Another week, another bike ride. Following on my previous post where I mapped (probably) all of the future rail routes in Bangkok, I decided to have a bit of fun and get creative with my next ride. Well…more creative than normal. Making routes around Bangkok in Google Maps is something that I really like doing – it’s a matter of using the map view to find a rough route from A to B, and then zooming in to refine the route using satellite view and street view to find short-cuts and obstacles you can’t see on the map view. Anyway, after I had some work done to my bike I wanted to test it out on a short ride before I set off on an epic journey and broke down halfway, so I decided to follow a route right in the heart of Rattanakosin that I traced myself. But what route to follow? I thought a bit and then decided to trace something simple – myself.

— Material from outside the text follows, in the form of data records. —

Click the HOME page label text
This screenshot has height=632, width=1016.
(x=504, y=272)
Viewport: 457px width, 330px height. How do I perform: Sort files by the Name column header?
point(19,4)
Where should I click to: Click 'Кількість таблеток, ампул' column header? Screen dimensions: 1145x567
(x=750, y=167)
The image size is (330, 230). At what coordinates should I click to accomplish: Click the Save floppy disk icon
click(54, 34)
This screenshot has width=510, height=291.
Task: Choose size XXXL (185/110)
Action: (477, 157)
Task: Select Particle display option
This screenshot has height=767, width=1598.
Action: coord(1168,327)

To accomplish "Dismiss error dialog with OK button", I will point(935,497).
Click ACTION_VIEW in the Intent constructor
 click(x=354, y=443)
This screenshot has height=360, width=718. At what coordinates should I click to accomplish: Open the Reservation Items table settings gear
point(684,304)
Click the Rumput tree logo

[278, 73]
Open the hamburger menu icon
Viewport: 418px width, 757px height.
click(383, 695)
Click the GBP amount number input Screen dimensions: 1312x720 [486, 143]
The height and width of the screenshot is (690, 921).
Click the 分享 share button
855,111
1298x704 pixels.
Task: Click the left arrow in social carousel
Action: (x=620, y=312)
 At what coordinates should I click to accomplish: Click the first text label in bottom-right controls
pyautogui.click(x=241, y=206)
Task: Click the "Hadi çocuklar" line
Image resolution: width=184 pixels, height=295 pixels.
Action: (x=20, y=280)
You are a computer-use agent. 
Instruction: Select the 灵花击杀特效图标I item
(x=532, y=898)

I know it’s not that big of a deal to simply follow a pre-traced route, but it was kind of neat to build the word in my mind as I rode my bike. Plus, this is a really cool area – Bangkok was founded literally 200m to the west of where I started, at the City Pillar Shrine, and some of the buildings there are hundreds of years old.
Anyway, I started at the beginning of the cursive G and rode slowly east, then north, then west, then south…you get the picture. I followed the letters slowly until I finished at the end of g – about 8km total.
If you switch on the satellite view of the same image above you can see roughly where I was in better detail – Suan Luang to the top left of the G, the Grand Palace below that, and city hall just above the gap between the R and the E. The last G got a bit messy, but there was only so much I could do with the roads.
Zoomed way out a few dozen miles up you can still see the letters quite clearly. This gave me the idea of doing the same thing at night but with phosphorescent paint. Talk about having your name in lights!
Time on your hands it seems! But very cool!